This Changed

Anyone who's spent time on this blog before now, will notice that it has of course changed. Not to worry, this was not a pre-planned change, in fact perhaps the biggest catalyst for this change has been me hoping domain hosting services. This one's faster, offers somethings that the previous one doesn't, and is actually usable for things other than hosting this infrequently read blog. As a part of moving, I decided to not keep my old TextPattern install around, instead going with this swanky new WordPress install, and a bunch of scripts found around the tubes to migrate my TextPattern data over. That being said, more might change...

It has been four or more years since I have maintained this blog, lots has changed, and in some ways we have come a full circle. Back when I started, I was applying to colleges, and while a lot of what I wrote about was (in hindsight), utter crap, it will always be around. Well four years on, I am back to applying to schools, grad schools this time, but not much changes. And that is cool, this summer's finally convinced me that research is more enjoyable than whatever I am doing, and I'd need to go back to school eventually, no matter what I chose to do next, and all else being equal, going to school now seems to be an easier choice.

That being said, some of the changes have led to awareness of some very interesting facts. Since getting into Brown, and coming to Brown, I have rarely written critically about anything, not because I no longer have things I hate about stuff around me, but rather because I am now in a position where anything I criticize involves people who I unfortunately know fairly well, and you aren't really supposed to express negativity about people you know without couching it in positivity, not in public anyways, and this doesn't really work for me.

Significantly worse however, is the realization that I don't really speak about things which interest me, hence the lack of posts on CO, systems stuff, theory, or much of anything. And there are reasons for this, a lot of what I put on this blog comes from what I think other people put on theirs, and while this has been late in coming, most people who write about anything related to computer science (rather than the consumer electronics and software industry), are rather into the entire democratization of knowledge thing. From the past couple of weeks worth of links on programming.reddit what most people seem to write in supposedly famous CS related blogs (LtU being an exception) either talk about particular languages and fairly concrete questions about implementing stuff within them, or write about theory in an over-simplified and often incorrect manner. In my opinion, some things should never be falsified, even if doing so simplifies thing, math and history are high on that list, and repeatedly people have falsified these.
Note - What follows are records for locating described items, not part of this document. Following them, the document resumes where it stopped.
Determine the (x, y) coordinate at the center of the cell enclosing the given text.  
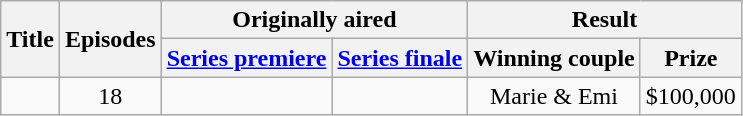
Episodes (110, 39)
Result (605, 20)
Marie & Emi (554, 96)
Prize (690, 58)
Title (30, 39)
Series premiere (246, 58)
Series finale (400, 58)
Winning couple (554, 58)
18 (110, 96)
$100,000 (690, 96)
Originally aired (314, 20)
Identify which cell holds the provided text, then report its [x, y] central coordinate. 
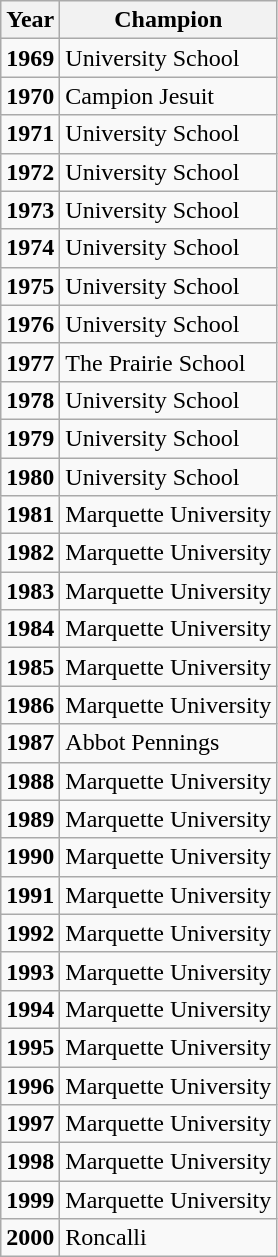
Year [30, 20]
1975 [30, 286]
1978 [30, 400]
1982 [30, 553]
1976 [30, 324]
1987 [30, 743]
Campion Jesuit [168, 96]
1996 [30, 1085]
1997 [30, 1124]
The Prairie School [168, 362]
1970 [30, 96]
2000 [30, 1238]
1998 [30, 1162]
1971 [30, 134]
1994 [30, 1009]
1984 [30, 629]
1973 [30, 210]
Abbot Pennings [168, 743]
1983 [30, 591]
Champion [168, 20]
1999 [30, 1200]
1992 [30, 933]
1988 [30, 781]
1977 [30, 362]
1979 [30, 438]
1989 [30, 819]
1985 [30, 667]
1986 [30, 705]
Roncalli [168, 1238]
1969 [30, 58]
1995 [30, 1047]
1974 [30, 248]
1991 [30, 895]
1993 [30, 971]
1981 [30, 515]
1980 [30, 477]
1972 [30, 172]
1990 [30, 857]
Determine the [X, Y] coordinate at the center of the cell enclosing the given text.  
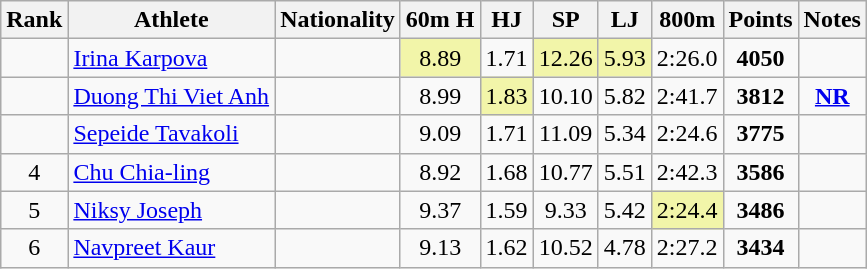
4.78 [624, 248]
Navpreet Kaur [172, 248]
9.09 [440, 134]
3775 [760, 134]
4050 [760, 58]
10.52 [566, 248]
9.13 [440, 248]
Duong Thi Viet Anh [172, 96]
Chu Chia-ling [172, 172]
2:41.7 [687, 96]
3486 [760, 210]
2:26.0 [687, 58]
NR [832, 96]
60m H [440, 20]
Athlete [172, 20]
5 [34, 210]
3434 [760, 248]
LJ [624, 20]
2:24.4 [687, 210]
800m [687, 20]
Irina Karpova [172, 58]
1.68 [506, 172]
5.93 [624, 58]
12.26 [566, 58]
9.33 [566, 210]
Niksy Joseph [172, 210]
8.89 [440, 58]
10.77 [566, 172]
5.34 [624, 134]
4 [34, 172]
1.59 [506, 210]
8.92 [440, 172]
1.83 [506, 96]
3812 [760, 96]
Sepeide Tavakoli [172, 134]
3586 [760, 172]
Nationality [338, 20]
5.51 [624, 172]
HJ [506, 20]
2:24.6 [687, 134]
SP [566, 20]
Notes [832, 20]
1.62 [506, 248]
5.42 [624, 210]
Points [760, 20]
5.82 [624, 96]
Rank [34, 20]
9.37 [440, 210]
10.10 [566, 96]
2:42.3 [687, 172]
8.99 [440, 96]
11.09 [566, 134]
6 [34, 248]
2:27.2 [687, 248]
Search for the cell housing the specified text and yield its [x, y] center coordinate. 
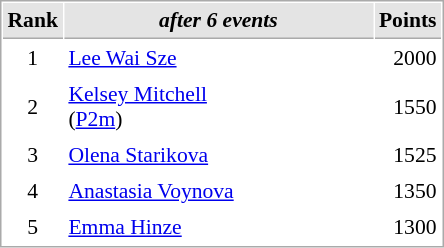
1350 [408, 191]
Emma Hinze [218, 227]
5 [32, 227]
3 [32, 155]
4 [32, 191]
Kelsey Mitchell(P2m) [218, 106]
1 [32, 57]
2 [32, 106]
1550 [408, 106]
Olena Starikova [218, 155]
after 6 events [218, 21]
1300 [408, 227]
Anastasia Voynova [218, 191]
1525 [408, 155]
Rank [32, 21]
Lee Wai Sze [218, 57]
2000 [408, 57]
Points [408, 21]
From the cell containing the given text, extract its center point as [x, y] coordinate. 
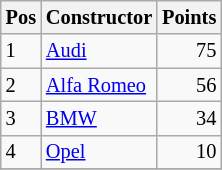
Opel [99, 152]
3 [21, 118]
1 [21, 51]
2 [21, 85]
Points [189, 17]
56 [189, 85]
10 [189, 152]
Constructor [99, 17]
34 [189, 118]
75 [189, 51]
Audi [99, 51]
Pos [21, 17]
BMW [99, 118]
4 [21, 152]
Alfa Romeo [99, 85]
Locate the cell with the specified text and output its (x, y) center coordinate. 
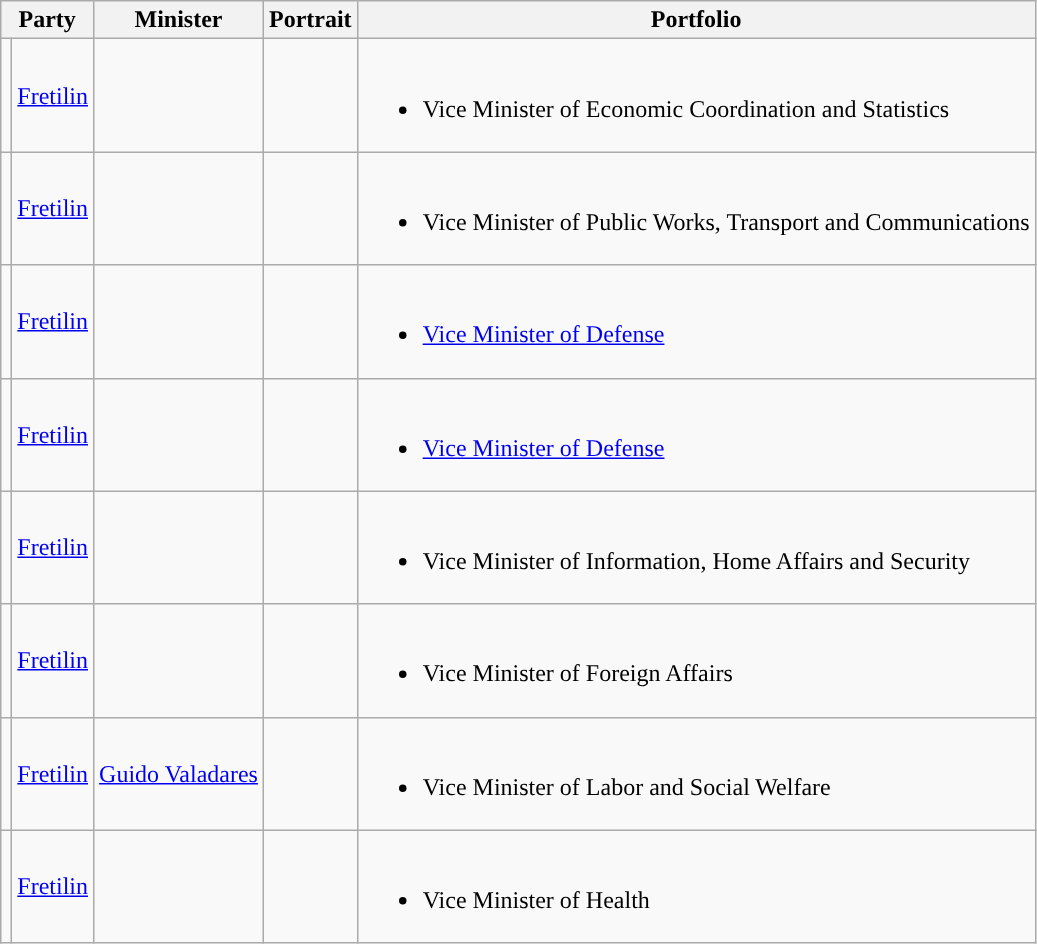
Guido Valadares (179, 774)
Minister (179, 20)
Portfolio (696, 20)
Vice Minister of Labor and Social Welfare (696, 774)
Portrait (310, 20)
Vice Minister of Public Works, Transport and Communications (696, 208)
Party (48, 20)
Vice Minister of Health (696, 886)
Vice Minister of Foreign Affairs (696, 660)
Vice Minister of Information, Home Affairs and Security (696, 548)
Vice Minister of Economic Coordination and Statistics (696, 96)
Determine the (x, y) coordinate at the center of the cell enclosing the given text.  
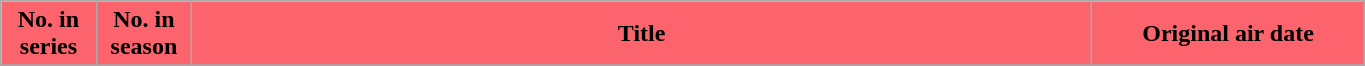
No. inseason (144, 34)
No. inseries (48, 34)
Title (642, 34)
Original air date (1228, 34)
Return (X, Y) of the center of cell containing provided text 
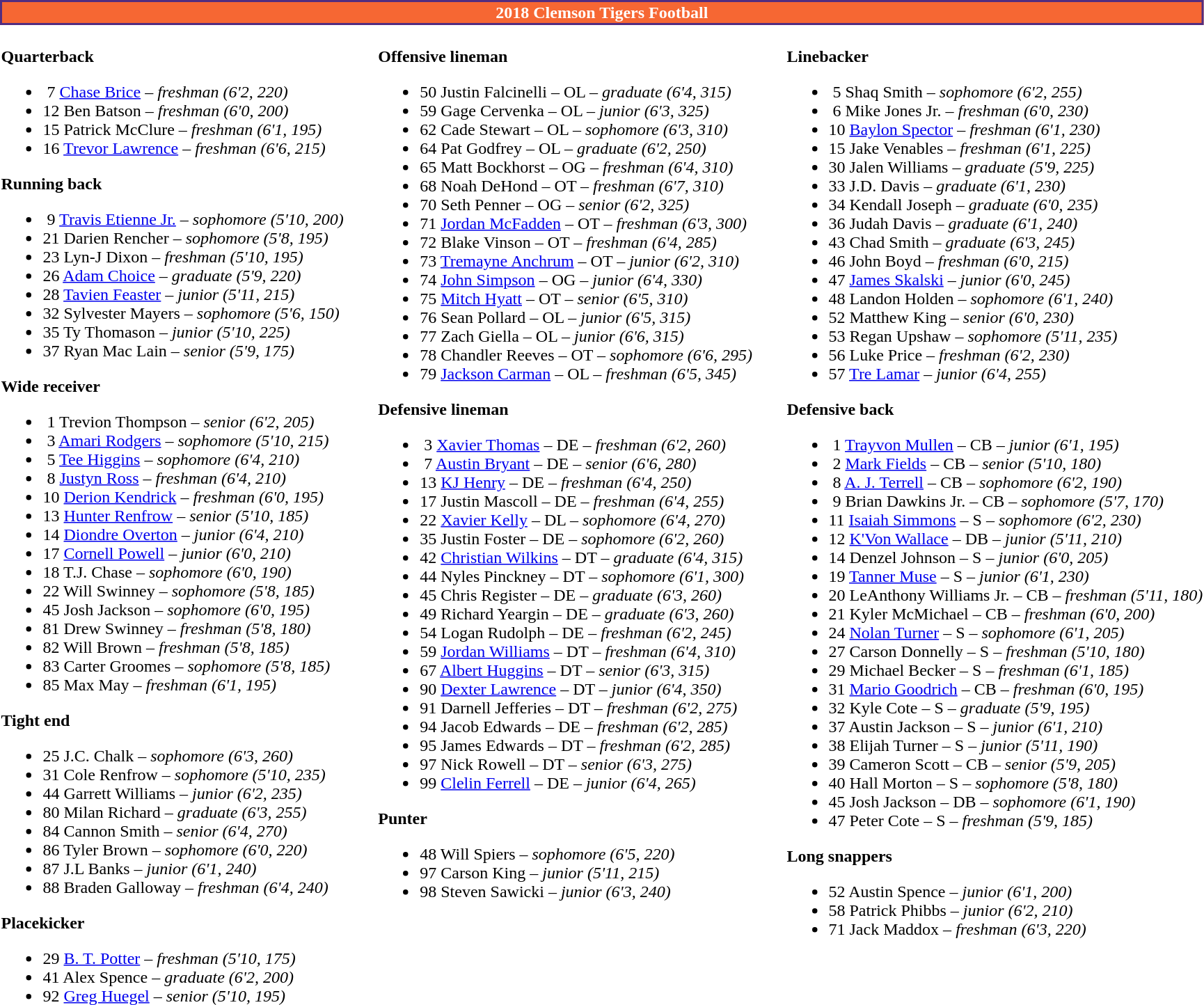
2018 Clemson Tigers Football (602, 13)
From the cell containing the given text, extract its center point as (x, y) coordinate. 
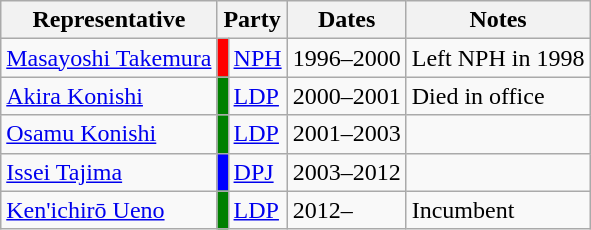
2000–2001 (346, 96)
1996–2000 (346, 58)
Osamu Konishi (109, 134)
2012– (346, 210)
Akira Konishi (109, 96)
2003–2012 (346, 172)
Left NPH in 1998 (498, 58)
Issei Tajima (109, 172)
2001–2003 (346, 134)
Notes (498, 20)
Dates (346, 20)
Died in office (498, 96)
Incumbent (498, 210)
Masayoshi Takemura (109, 58)
Representative (109, 20)
Ken'ichirō Ueno (109, 210)
DPJ (258, 172)
NPH (258, 58)
Party (252, 20)
Capture the cell that displays the provided text and extract its [x, y] central coordinate. 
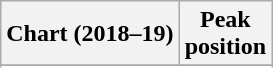
Peak position [225, 34]
Chart (2018–19) [90, 34]
Find where the given text appears and provide that cell's center as [x, y] coordinate. 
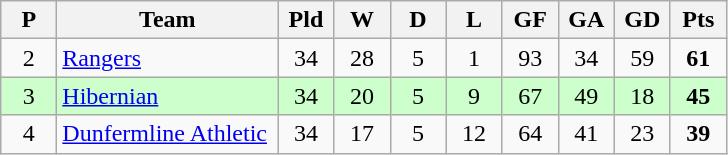
Pld [306, 20]
Dunfermline Athletic [168, 134]
Hibernian [168, 96]
20 [362, 96]
D [418, 20]
W [362, 20]
45 [698, 96]
18 [642, 96]
2 [29, 58]
4 [29, 134]
67 [530, 96]
1 [474, 58]
17 [362, 134]
L [474, 20]
Team [168, 20]
41 [586, 134]
64 [530, 134]
3 [29, 96]
GA [586, 20]
28 [362, 58]
23 [642, 134]
9 [474, 96]
Rangers [168, 58]
39 [698, 134]
49 [586, 96]
GD [642, 20]
P [29, 20]
GF [530, 20]
93 [530, 58]
61 [698, 58]
12 [474, 134]
59 [642, 58]
Pts [698, 20]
Sadly most of these people, A-list bloggers that they are, don't have comments enabled, and invariably the response to e-mails about such factual inaccuracies are met with responses essentially fitting into the template of "Thank you for your e-mail, and telling us about X, however we choose to ignore this information since otherwise it would scare set of people Y, and they wouldn't read our blog", which is somewhat screwed up. While this might appeal to some people, this was essentially my problem with most teachers in India, and is something I refuse to do.

That being said, writing about a large part of what my current interests are, is complicated by the fact that the only way I could express them would make them too hard, and too boring for most people who still read this blog, and would get me no real benefits, since they aren't exactly going to bring in any new readership. So I am at a point where I am not sure what this blog is going to be about, it could be about CO, concurrency, my attempts at reading the original papers which led to a lot of what CS is now, or it could continue to be about me being in California, going back to Brown, and all of that, though more likely than not it is going to be a little of both.